Sunday, August 18, 2013

flee from compromise!

May my words be in the name of the Holy & Undivided Trinity: Father, Son, & Holy Spirit. Amen.

We tend to think of Jesus as a peace-loving sort: blessed are the peace-makers; love your enemies; turn the other cheek. We can over-look that this same Jesus made a whip out of cord and over-turned the tables of the money-changers; that he spoke a great deal about those who were not friends of God being cast into the outer darkness where there would be wailing and a gnashing of teeth; and, as we hear in today's Gospel, that he said he had come not to bring peace but fire and division.

That might sound contradictory, but I happen to think it is quite typical of most people: they prefer a quiet life, but they'll stand and fight when they have to. For example, most of the soldiers I served with in the US Army were what I would call peace-loving men and women. They had no particular desire to be sent into a war-zone, though of course they would go and do their duty if sent. And if they were sent to a place where a conflict was taking place, they were perfectly happy if they did not see combat.

I remember one, Sgt Burns, telling me about how he was out on patrol one night in Iraq, his M-16 in his hands locked and loaded: 'I spent the whole time praying,' he said to me. 'Lord, don't let me come across someone. 'Cause I surely don't want to get shot. And I just as much don't want to have to shoot someone.' There was another Gulf-veteran in the platoon, a Sgt. Gomez. He would have had pretty much the same attitude of Sgt. Burns. Which is why I was surprised when he told me about the loaded 9mm pistol he kept in his house. He lived in a pretty rough part of town and every morning he picked up his hand-gun and took a careful look outside before he exited his home to report for duty.

'You look surprised, Burke,' he said.

'Well, yes, Sgt. You always struck me as a kind of non-confrontational kind of guy.'

'It's pretty simple. I'm not looking for trouble, but it's where I live. What else am I going to do? A man can only retreat so far. And when you get past your own front door, you can't retreat no more.'

As I said, a preference for peace, for a quiet life; but ready to stand and fight if the occasion arose.

And the thought occurs to me, having reflected on today's Gospel, have we gone too far in the one direction and forgotten all about the other? Do we focus too much about the peaceful part of Christ's message, and think not at all about the division that he told us that his message would result in?

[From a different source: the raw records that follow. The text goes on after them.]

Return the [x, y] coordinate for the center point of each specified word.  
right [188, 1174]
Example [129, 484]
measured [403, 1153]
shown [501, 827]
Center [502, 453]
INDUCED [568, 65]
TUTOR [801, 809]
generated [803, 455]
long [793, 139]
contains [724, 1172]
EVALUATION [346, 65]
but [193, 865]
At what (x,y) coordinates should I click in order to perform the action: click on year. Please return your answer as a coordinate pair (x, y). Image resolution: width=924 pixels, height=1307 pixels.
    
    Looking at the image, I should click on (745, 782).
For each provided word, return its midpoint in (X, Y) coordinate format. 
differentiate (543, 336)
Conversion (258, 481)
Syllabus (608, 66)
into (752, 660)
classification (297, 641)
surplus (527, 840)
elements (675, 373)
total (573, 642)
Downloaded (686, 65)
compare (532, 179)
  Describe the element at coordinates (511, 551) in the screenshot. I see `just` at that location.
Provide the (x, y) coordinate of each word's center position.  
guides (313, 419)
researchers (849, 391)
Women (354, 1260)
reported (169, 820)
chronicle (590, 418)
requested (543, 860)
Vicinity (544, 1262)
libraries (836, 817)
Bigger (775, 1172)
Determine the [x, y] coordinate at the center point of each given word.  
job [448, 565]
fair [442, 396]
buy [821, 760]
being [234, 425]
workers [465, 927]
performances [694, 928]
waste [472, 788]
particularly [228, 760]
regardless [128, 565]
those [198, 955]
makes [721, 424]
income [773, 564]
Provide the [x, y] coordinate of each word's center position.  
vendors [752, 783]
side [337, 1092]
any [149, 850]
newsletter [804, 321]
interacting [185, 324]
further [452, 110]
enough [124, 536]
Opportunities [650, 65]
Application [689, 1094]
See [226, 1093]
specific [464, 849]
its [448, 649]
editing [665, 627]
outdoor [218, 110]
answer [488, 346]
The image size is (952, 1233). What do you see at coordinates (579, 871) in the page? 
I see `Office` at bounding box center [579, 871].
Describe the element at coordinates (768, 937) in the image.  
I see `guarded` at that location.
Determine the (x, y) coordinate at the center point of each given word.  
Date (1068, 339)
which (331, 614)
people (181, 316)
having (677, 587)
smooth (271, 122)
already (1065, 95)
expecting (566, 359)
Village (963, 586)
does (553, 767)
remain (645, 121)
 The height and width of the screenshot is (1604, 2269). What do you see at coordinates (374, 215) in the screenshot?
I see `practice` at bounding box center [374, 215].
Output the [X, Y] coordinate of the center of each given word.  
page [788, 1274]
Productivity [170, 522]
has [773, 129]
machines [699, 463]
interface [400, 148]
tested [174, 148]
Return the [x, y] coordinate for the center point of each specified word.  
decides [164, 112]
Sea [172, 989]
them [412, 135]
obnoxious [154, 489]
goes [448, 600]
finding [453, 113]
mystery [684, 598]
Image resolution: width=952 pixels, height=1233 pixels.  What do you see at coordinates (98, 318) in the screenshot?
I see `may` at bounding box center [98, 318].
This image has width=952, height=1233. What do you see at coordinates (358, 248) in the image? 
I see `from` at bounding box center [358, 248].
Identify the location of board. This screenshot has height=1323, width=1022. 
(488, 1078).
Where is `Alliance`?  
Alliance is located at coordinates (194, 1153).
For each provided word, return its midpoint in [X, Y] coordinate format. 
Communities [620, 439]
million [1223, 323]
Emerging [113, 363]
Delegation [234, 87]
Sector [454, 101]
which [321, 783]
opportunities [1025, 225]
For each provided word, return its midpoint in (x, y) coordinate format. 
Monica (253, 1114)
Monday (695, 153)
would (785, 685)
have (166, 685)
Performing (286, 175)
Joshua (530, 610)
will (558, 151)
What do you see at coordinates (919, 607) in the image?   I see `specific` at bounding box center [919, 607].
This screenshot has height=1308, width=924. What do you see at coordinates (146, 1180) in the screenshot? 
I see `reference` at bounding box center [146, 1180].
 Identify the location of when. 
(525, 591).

In our reading, Jesus uses the example of what his message could to to a family. He means here, I suggest, that this is what would happen if one part of a family believed in his good news and the other part did not – that the result would be that the family would be torn apart. Did he say, 'now if that happens folks, of course what you must do is find some kind of way of compromising … in such circumstances people, naturally I would expect my peace-loving followers to back down, to water the message down a bit, maybe keep what they believe to themselves – anything for a quiet life, after all!' No, he doesn't. In fact he says: I came to bring fire to the earth, and how I wish it were already kindled – not exactly indicative of a willingness to compromise! And families, we must remember, are the basic building blocks of society … if he expects that strict adherence to his word will cause difficulty in a Christian's family life, what problems might it cause in one's social life?

The truth is that Christ knew, and warned his followers, that keeping to the Way that he taught would cause divisions between between them and wider society – and the choice was his way or the world's way – his way and division or the world's way and a quiet life … but you couldn't be a Christian in your heart, where no one knew about it, and the same as everybody else as far as the world was concerned.

Not easy. But then, when someone says that haven't come to bring peace but fire and division then we know they are not inviting us into an easy life. But the fact that it is hard is softened somewhat by the fact that Jesus helps us to lead that hard life. He offers us his grace every day to endure. And he holds out the promise of eternal life to those who endure to the end. Which makes, I think, sacrificing the possibility of a quiet life an easy sacrifice to make … which is why that I pray that all here will chose the life of division he calls us to: in the name of the Father, & the Son, & the Holy Spirit. Amen.